Nimmt man die in der DZ BANK wie Splitter weiträumig verteilten Worte, so entsteht auf den ersten Blick kein Sinnzusammenhang. Jedoch ist jedem Betrachter die Bedeutung der Worte bekannt. Zum Beispiel: ERWARTEN, BEDEUTUNG, FÜHLEN, WUNDERN, PERSÖNLICH, ERINNERN, OFFENHEIT, FORTSETZEN, LEISTUNG, FRAGEN, GEMEINSAM, VERBINDEN, BEDÜRFEN, NOTWENDIG, ZWECK, SETZEN. Alle diese Worte sind in Großbuchstaben gemalt und farblich so gehalten, dass man sich an die Farbgebung – grau – nicht erinnert, mit anderen Worten: Das farbspezifisch dekorative Moment ist bewusst unterlassen worden. Jedes dieser Worte kann einen Bewusstseinsraum im Betrachter/Leser öffnen, der ihn zum einen mit dem beruflichen, aber auch mit dem persönlichen Leben verbindet. Was Robert Barry in herausragender Weise, dank vieler Gespräche mit Mitarbeitern der Bank gelungen ist, ist die Verbindung beider Bereiche über Haupt-, Tätigkeits- und Eigenschaftsworte. Denn was für das Unternehmen gilt, gilt auch zu Hause, in der Familie oder unter Freunden.

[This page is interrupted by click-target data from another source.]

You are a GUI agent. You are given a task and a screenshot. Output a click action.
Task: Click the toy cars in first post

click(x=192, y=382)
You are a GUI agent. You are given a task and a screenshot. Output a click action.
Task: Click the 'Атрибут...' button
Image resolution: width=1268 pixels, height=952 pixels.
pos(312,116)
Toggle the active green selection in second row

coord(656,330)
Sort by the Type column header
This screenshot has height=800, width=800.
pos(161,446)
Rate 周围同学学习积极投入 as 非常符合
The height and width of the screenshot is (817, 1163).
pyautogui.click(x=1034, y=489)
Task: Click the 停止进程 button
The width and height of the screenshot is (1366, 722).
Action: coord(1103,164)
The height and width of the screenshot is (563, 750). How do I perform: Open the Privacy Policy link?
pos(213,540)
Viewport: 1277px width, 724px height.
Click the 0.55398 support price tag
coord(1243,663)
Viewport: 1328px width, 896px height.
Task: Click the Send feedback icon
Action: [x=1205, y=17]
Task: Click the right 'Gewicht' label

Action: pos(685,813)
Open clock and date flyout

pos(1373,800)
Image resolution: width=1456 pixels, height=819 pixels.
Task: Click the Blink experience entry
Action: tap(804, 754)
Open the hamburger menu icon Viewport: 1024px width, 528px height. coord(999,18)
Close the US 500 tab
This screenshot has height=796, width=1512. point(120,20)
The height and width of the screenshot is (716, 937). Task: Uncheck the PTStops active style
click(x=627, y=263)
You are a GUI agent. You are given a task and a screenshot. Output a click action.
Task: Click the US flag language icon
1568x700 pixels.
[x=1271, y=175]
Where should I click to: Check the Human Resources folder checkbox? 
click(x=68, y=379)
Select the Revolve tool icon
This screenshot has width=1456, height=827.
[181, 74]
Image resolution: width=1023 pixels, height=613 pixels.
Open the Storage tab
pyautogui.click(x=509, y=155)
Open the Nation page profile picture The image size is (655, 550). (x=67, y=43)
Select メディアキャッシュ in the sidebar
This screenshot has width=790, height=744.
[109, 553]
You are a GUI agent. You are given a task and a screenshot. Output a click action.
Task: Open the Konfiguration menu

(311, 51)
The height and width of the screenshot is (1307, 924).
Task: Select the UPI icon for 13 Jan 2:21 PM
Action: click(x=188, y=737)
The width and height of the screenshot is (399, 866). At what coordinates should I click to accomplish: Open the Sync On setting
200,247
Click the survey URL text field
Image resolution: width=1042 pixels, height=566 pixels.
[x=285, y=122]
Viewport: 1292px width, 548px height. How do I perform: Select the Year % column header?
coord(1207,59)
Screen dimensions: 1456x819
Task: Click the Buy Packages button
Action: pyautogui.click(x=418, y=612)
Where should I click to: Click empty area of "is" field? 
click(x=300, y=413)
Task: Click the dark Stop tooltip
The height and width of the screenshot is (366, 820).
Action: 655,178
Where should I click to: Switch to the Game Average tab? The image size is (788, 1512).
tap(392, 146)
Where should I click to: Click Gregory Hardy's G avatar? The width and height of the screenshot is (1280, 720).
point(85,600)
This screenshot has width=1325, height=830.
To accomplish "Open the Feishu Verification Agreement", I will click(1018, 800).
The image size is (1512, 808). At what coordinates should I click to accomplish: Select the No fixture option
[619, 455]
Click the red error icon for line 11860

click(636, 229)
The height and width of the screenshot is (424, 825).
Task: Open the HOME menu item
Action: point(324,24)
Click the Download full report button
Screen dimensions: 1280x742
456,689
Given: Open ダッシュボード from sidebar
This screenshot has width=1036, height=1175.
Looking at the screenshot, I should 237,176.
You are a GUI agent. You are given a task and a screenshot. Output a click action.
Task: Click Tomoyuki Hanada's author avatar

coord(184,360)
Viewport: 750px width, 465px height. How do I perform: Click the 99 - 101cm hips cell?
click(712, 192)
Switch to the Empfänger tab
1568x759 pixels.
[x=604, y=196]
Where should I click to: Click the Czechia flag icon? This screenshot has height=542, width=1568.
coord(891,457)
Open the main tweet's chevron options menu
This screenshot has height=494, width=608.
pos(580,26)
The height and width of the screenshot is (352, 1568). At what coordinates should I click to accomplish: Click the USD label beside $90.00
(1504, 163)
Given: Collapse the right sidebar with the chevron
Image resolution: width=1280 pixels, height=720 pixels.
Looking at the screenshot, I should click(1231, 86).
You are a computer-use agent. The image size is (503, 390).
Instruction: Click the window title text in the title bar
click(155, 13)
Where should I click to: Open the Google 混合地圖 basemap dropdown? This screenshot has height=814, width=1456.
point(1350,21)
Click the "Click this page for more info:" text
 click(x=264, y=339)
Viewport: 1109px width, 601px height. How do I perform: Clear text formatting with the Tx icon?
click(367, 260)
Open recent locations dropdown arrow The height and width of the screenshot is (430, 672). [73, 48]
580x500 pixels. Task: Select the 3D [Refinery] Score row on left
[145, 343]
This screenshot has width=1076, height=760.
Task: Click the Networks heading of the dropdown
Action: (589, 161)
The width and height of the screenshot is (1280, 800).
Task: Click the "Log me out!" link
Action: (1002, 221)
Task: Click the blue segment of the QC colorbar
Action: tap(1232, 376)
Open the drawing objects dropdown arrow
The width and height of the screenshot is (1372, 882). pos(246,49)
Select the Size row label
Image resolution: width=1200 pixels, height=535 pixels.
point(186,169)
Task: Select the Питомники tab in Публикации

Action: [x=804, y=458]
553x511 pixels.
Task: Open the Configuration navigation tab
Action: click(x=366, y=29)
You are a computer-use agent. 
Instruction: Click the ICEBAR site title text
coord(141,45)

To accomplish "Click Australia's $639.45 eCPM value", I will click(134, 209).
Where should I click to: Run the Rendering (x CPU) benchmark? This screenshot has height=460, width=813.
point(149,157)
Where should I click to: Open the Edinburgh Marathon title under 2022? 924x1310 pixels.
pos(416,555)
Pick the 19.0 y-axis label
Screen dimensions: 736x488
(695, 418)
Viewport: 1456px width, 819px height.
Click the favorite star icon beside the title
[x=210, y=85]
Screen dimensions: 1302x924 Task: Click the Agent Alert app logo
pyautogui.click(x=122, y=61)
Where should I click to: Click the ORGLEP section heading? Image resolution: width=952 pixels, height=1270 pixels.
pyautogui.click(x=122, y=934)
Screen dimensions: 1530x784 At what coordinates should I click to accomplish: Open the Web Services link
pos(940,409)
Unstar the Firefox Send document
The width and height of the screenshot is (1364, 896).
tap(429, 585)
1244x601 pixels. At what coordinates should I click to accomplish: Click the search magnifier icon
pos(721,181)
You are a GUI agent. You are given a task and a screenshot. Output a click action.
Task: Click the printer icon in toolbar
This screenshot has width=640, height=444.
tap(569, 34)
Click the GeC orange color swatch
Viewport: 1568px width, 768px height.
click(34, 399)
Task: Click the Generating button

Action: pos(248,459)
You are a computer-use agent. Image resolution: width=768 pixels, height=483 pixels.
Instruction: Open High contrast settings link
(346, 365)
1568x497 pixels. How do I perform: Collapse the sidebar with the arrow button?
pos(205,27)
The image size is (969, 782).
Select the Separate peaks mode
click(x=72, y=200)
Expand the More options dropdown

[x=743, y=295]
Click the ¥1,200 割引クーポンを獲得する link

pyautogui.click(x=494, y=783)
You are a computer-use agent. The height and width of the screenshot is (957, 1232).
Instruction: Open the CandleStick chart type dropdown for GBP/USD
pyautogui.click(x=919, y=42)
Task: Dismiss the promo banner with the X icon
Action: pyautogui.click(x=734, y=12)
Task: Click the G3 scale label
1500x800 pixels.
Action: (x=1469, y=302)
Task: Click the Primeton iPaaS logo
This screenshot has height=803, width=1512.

Eine weitere Werkgruppe besteht in Porträtfotos von Mitarbeitern (100 x 100 cm), die mit transparentem Acryl in den Farben Violett, Rot, Grün und Grau fast bis zur Unkenntlichkeit übermalt wurden. Diese acht Mitarbeiter stehen für die gesamte Belegschaft, doch werden ihre Namen nicht genannt und die Werke als »untitled« bezeichnet. Das ist kein Widerspruch, denn als Einzelpersonen stehen sie gleichzeitig für alle ein. Auch in diesen Farbporträts hat Robert Barry diskret als zweite Ebene Worte eingesetzt, nach dem gleichen Prinzip der Streuung wie im unterirdischen Durchgangsraum zur Kantine. Zu lesen ist, diesmal in englisch: FOUND, CAREFUL, CELEBRATE, ALREADY, LOOK, EXPECT …Einige dieser Worte sind wie im Durchgangsraum angeschnitten und stehen auf dem Kopf. Diese Arbeiten von Robert Barry sind bei den Mitarbeitern auf eine erstaunlich positive Resonanz gestoßen. Darüber berichtet ein 1997 gedrehter, von der DZ BANK veranlasster Dokumentarfilm.

 

Robert Barry wurde 1936 in New York City, USA geboren.